If an organisation doesn’t fit these criteria, they can apply for DGR status through the Federal Treasury. Provided they meet specific standards, they may be given the coveted DGR title, which can have a massive positive impact on their fundraising ability.

What is PCI compliance?

Another hot topic regarding governance of non-profits in Australia is PCI compliance. PCI stands for Payment Card Industry and being PCI compliant essentially means you ensure your customers’ credit card and personal data is kept secure. If an organisation accepts card payment and stores or processes cardholder data, they must ensure they do so on a PCI compliant server.

Because they handle a lot of donations, PCI compliance is essential to charities and non-profits. If there’s a data breach and customers’ financial information is jeopardised, the reputational damage to the entire sector can be difficult to recover from. Following several high-profile cases, data integrity and cyber-security is the issue du jour - so it’s integral you ensure you’re well protected. 

There are various levels of PCI compliance, the most secure of which is PCI Level 1. As a business with PCI Level 1 status, FrontStream’s clients can relax, knowing their donor’s information is safe and secure – as is their reputation and donor confidence!

Other laws surrounding fundraising in Australia

Because of how Australia’s Government is structured, each state and territory have different legislation around fundraising. These can affect who is eligible to fundraise, how they can do so, and many other various laws and regulations that can make it difficult to run a National campaign if you’re not prepared.
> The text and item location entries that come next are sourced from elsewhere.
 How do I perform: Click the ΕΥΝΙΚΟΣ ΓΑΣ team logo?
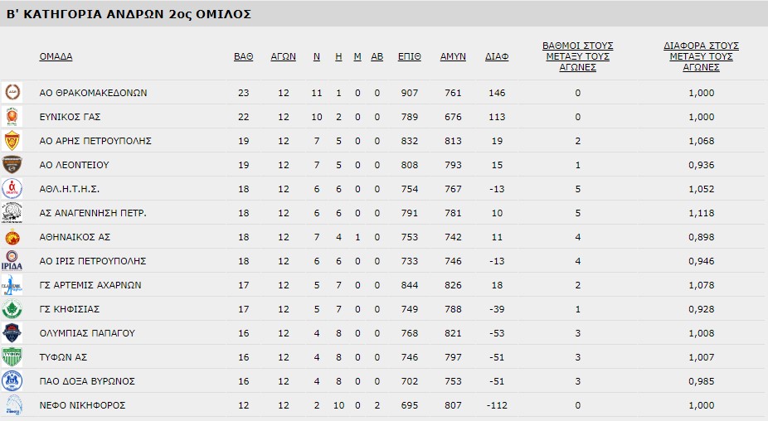pyautogui.click(x=13, y=117)
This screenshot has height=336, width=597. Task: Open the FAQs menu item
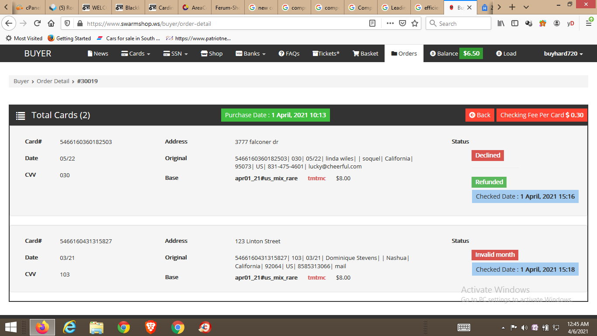click(289, 53)
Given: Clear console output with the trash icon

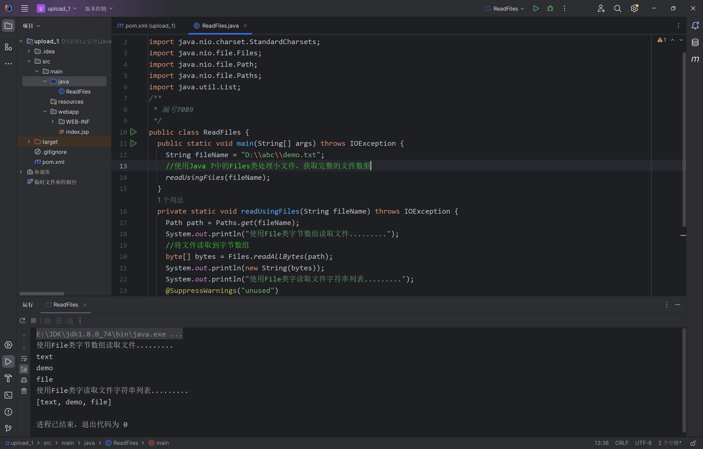Looking at the screenshot, I should pos(24,391).
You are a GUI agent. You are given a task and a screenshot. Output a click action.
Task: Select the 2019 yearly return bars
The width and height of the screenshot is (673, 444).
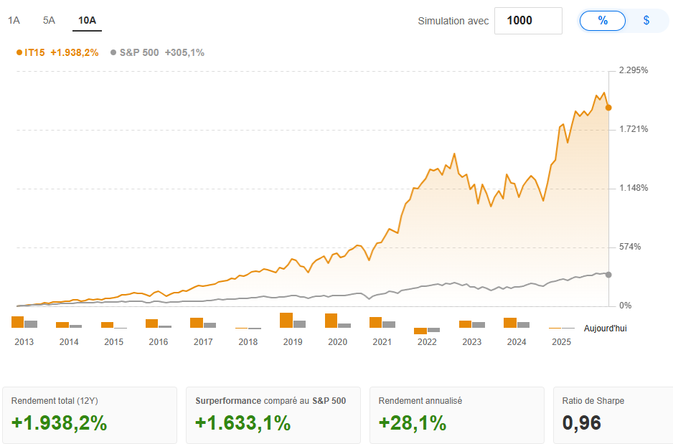coord(293,321)
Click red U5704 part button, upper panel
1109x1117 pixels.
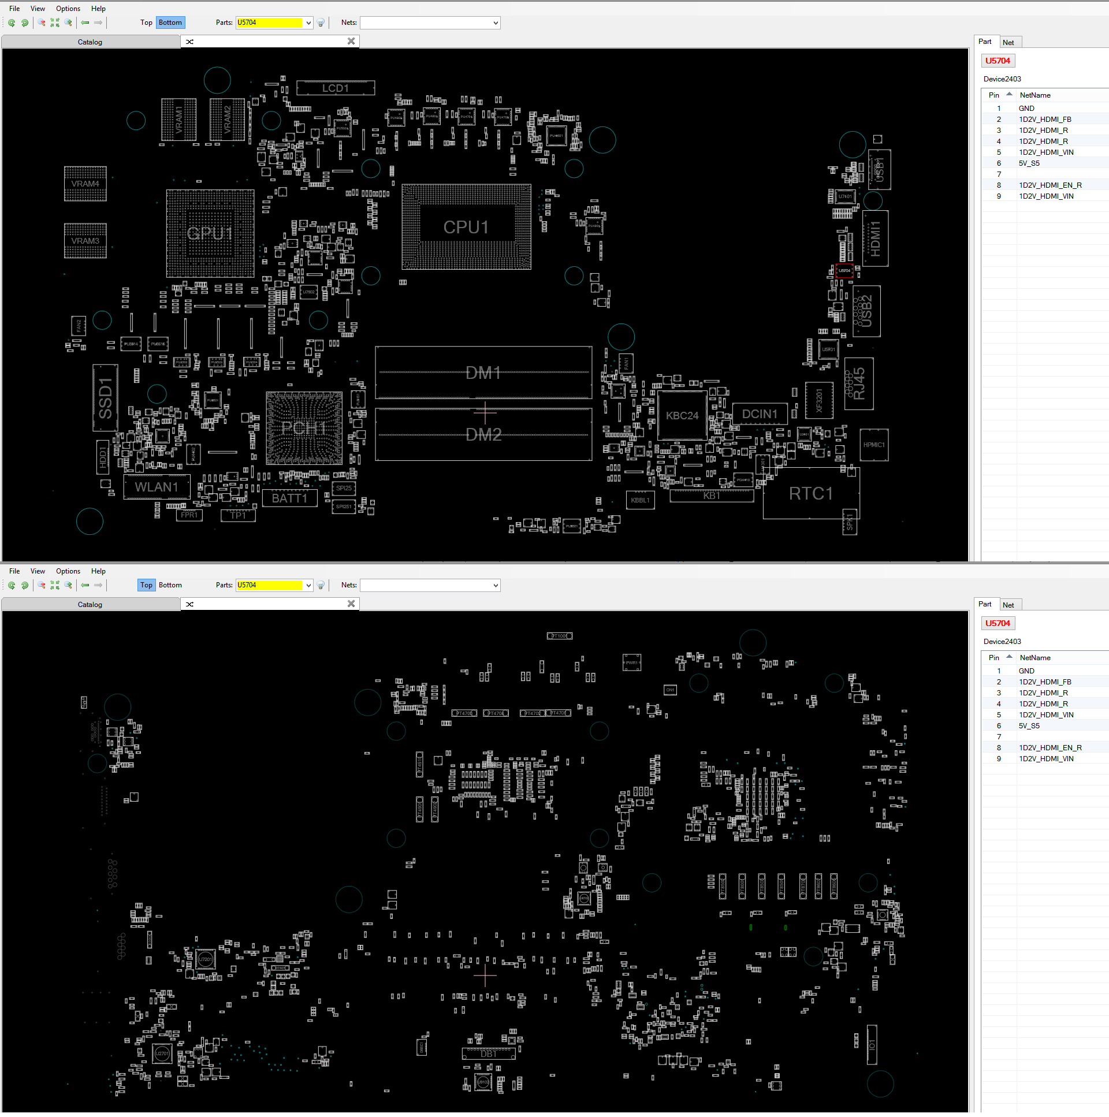coord(997,61)
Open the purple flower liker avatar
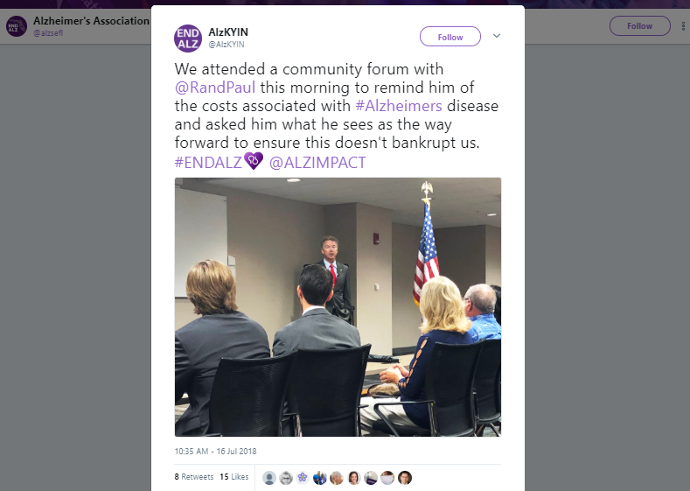 303,478
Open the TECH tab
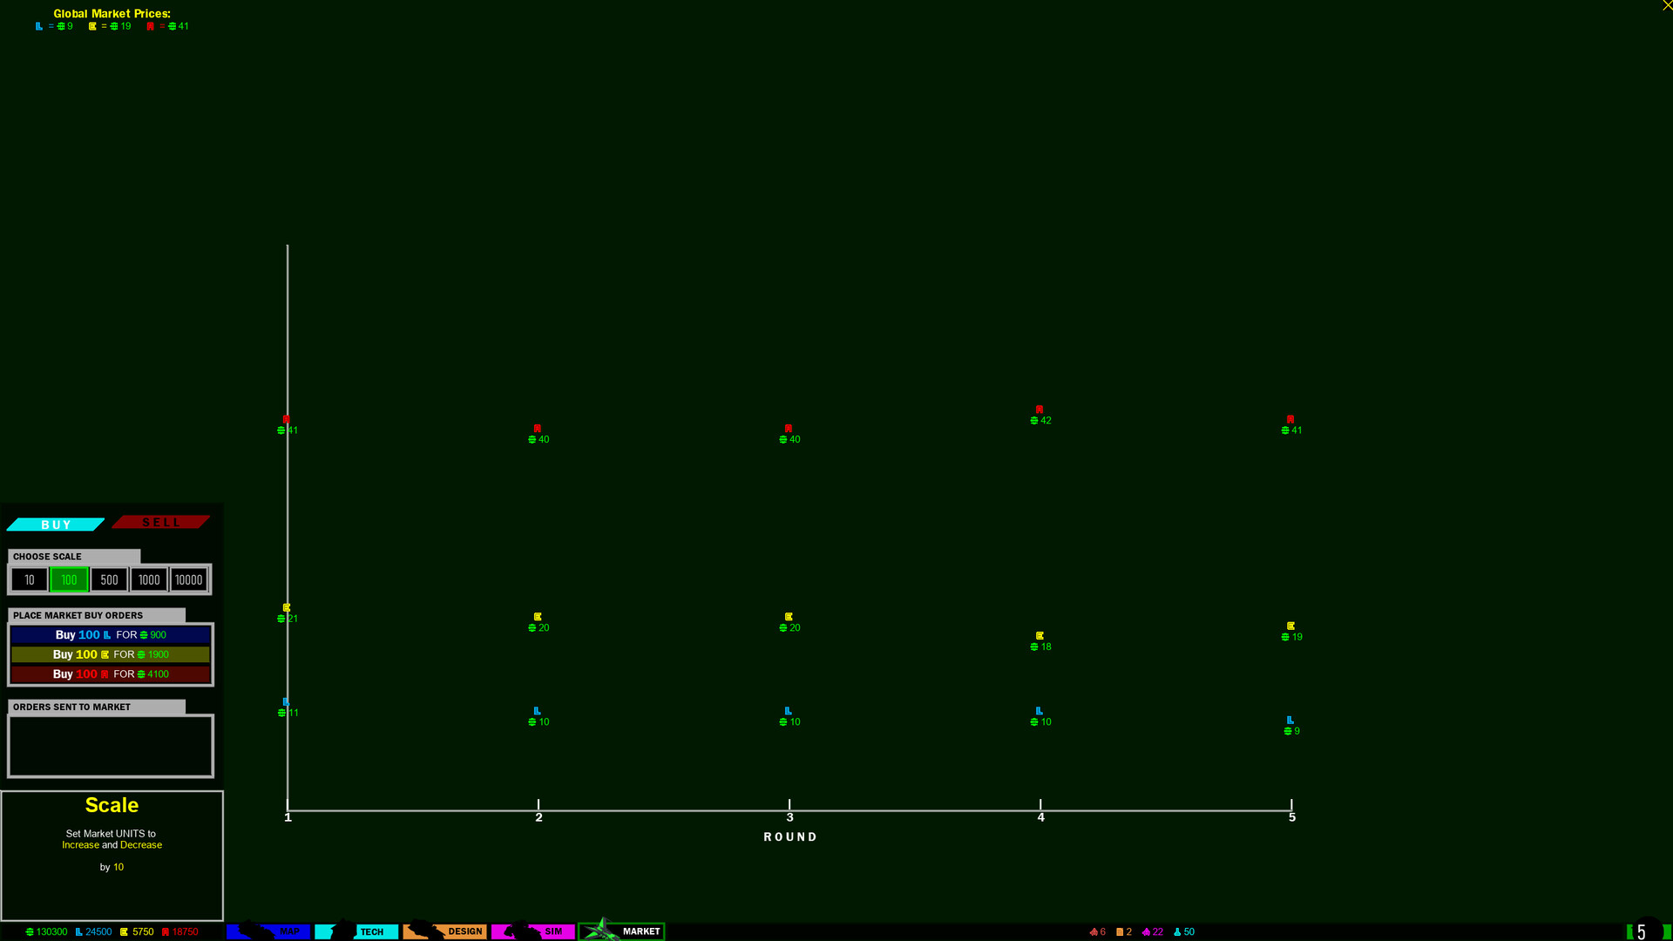This screenshot has height=941, width=1673. 357,931
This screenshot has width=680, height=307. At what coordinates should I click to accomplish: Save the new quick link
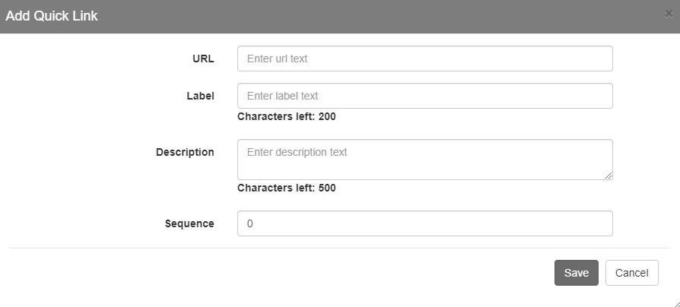(x=577, y=273)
To make matters even more complicated, each state and territory imposes these laws via a different regulator, opening them up to another level of interpretation and scrutiny.

For most states and territories, specific approval is required to undertake fundraising activities. As a general guideline, fundraisers need to:

  • Ensure their fundraising campaigns are honest, make no misrepresentations, and comply with requirements for adding registration numbers to advertising materials, packaging or communications;
  • Apply high standards of governance and risk management to their campaigns, including considering whether people involved are suitably qualified and of proper character and whether appropriate safety measures have been taken to protect people involved;
  • Meet specific legal requirements for engaging children in fundraising and make sure there are appropriate risk management steps in place where children are involved;
  • Meet all taxation, auditing, and legal reporting requirements for funds raised;
  • Apply the funds raised directly to the promised beneficiaries or purposes for which they were raised; and,
  • Comply with Australian Consumer Law.

While these may seem like common sense, they’re just a small amount of the full list, accounting for regional variation. While you might think you’re compliant in all states and territories, many organisations can get ‘tripped up’ by not paying enough attention to the fine print.

It’s not all one way, though! There are plenty of exemptions, allowances and incentives out there for charities to take advantage of, providing further opportunities for growth and development. 

The business of running charities is a serious one and, with the rise of digital fundraising, large corporate donations and more, it’s becoming an increasingly regulated space. While these might seem like a burden of red tape, without the right protections in place, donors, charities, and the general public are open to abuse. With proper support from experts and attention to the nuances of the law, charities can ensure the sector is protected and kept sustainable for many years to come.